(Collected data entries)
★ ★ ★ ★
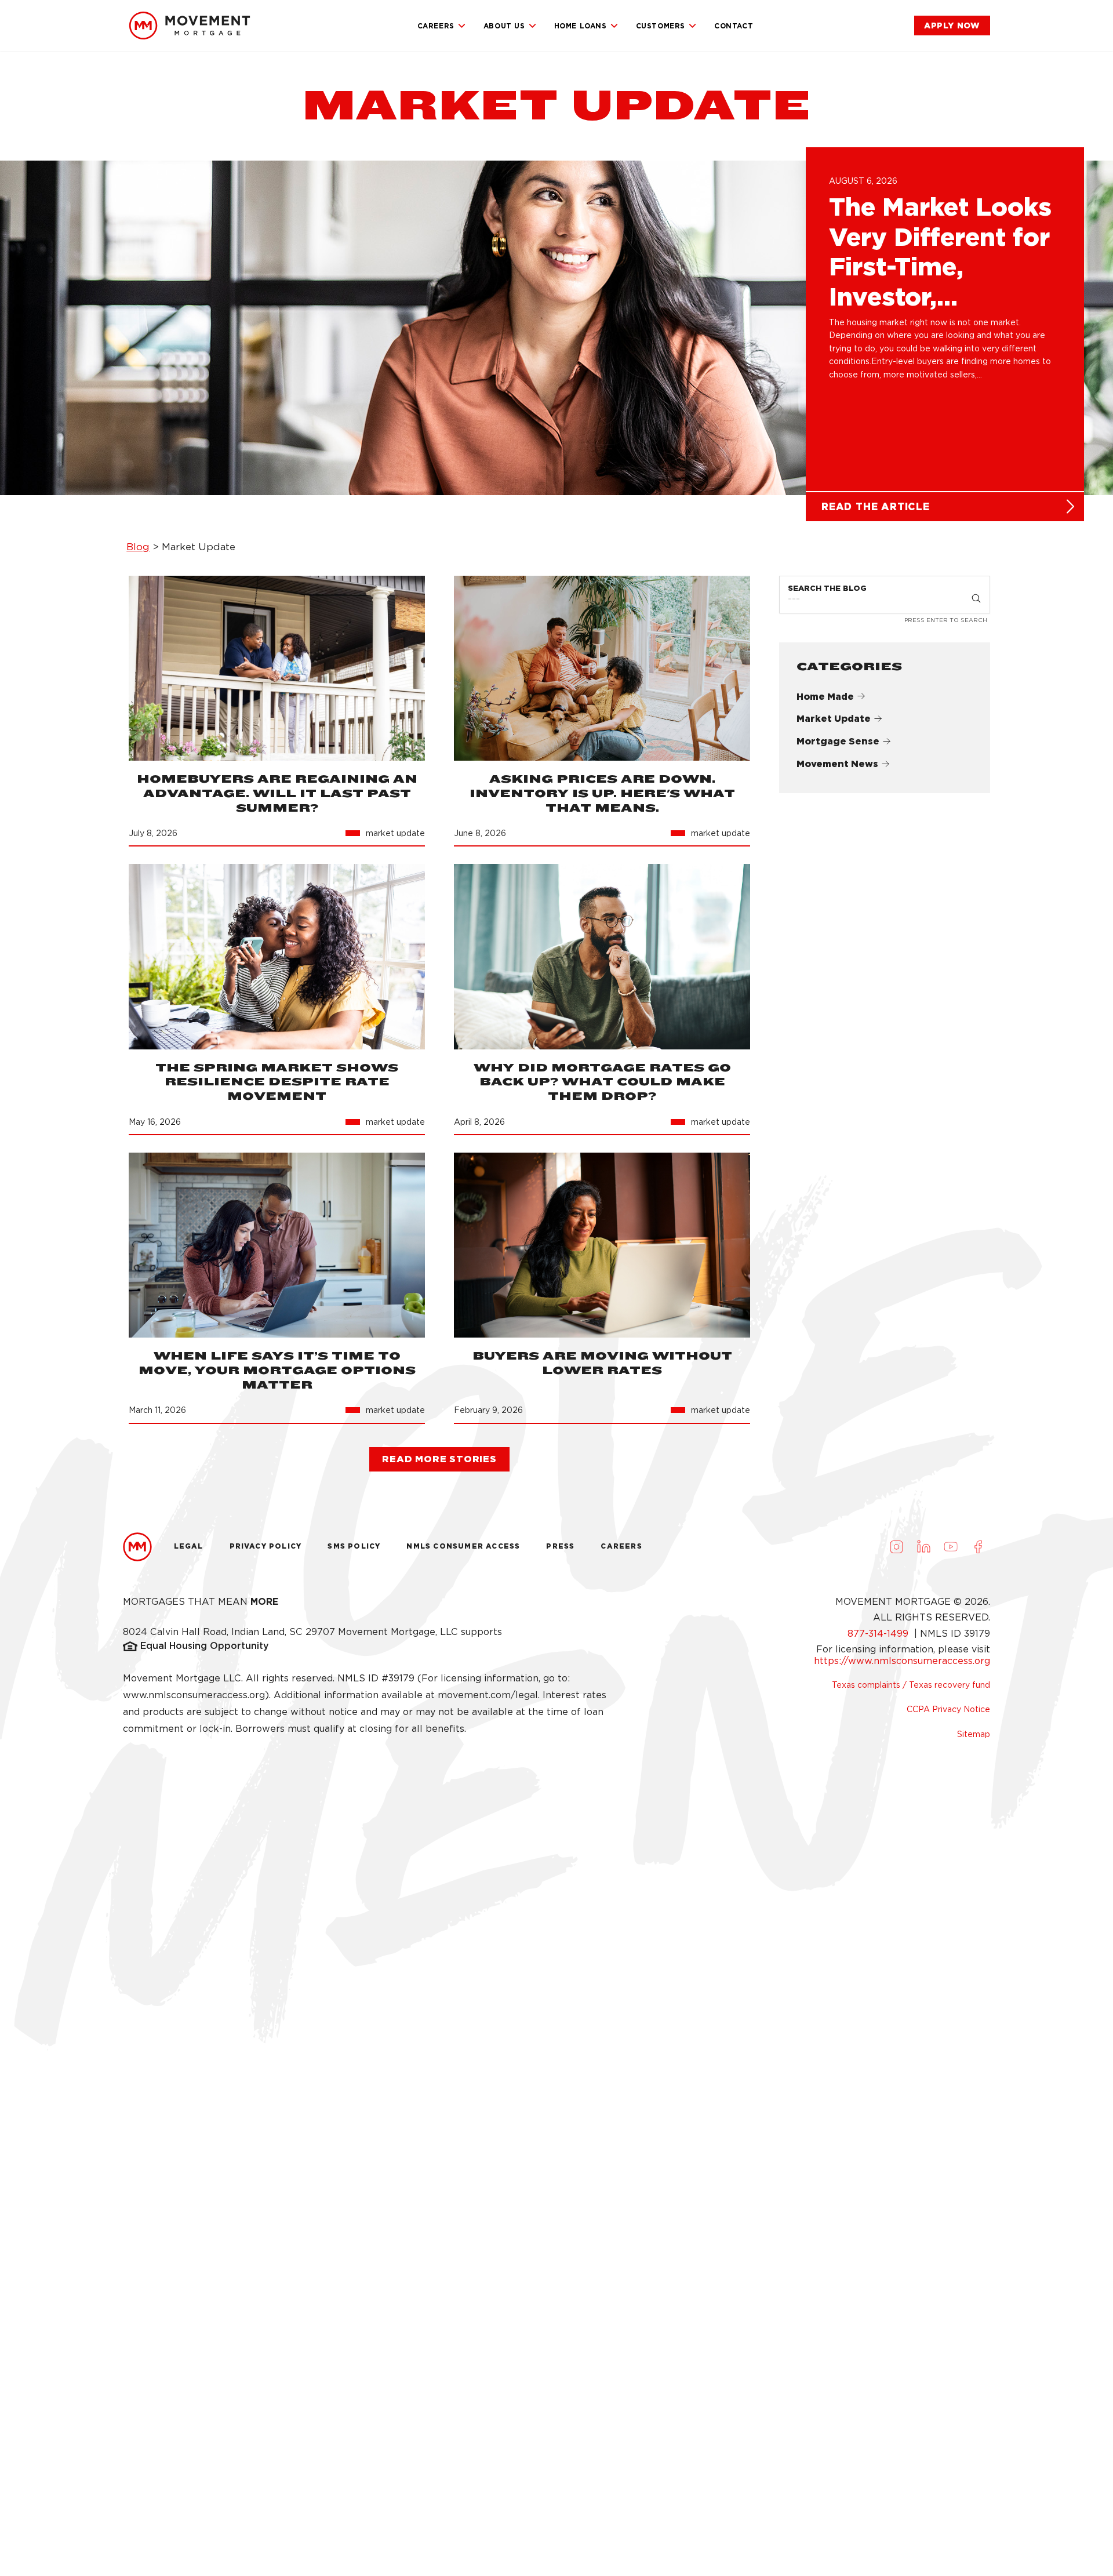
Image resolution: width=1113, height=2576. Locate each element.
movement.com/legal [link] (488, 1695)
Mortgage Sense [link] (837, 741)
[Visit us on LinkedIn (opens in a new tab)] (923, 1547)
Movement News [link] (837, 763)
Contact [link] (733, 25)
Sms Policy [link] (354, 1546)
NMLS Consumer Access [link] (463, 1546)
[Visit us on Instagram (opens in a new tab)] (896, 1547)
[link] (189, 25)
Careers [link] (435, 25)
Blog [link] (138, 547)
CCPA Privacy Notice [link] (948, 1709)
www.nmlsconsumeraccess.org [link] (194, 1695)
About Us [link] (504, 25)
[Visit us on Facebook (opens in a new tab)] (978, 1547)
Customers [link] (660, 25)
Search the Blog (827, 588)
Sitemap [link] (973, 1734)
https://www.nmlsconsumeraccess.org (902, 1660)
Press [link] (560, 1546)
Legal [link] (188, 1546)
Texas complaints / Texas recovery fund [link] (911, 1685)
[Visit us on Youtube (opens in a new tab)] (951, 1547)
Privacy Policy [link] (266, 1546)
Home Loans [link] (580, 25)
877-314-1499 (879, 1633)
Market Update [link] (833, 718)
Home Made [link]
★ ★ ★ ★
Among the lines above, find those that contain the word "nmlsconsumeraccess" and copy them.

www.nmlsconsumeraccess.org [link] (194, 1695)
https://www.nmlsconsumeraccess.org (902, 1660)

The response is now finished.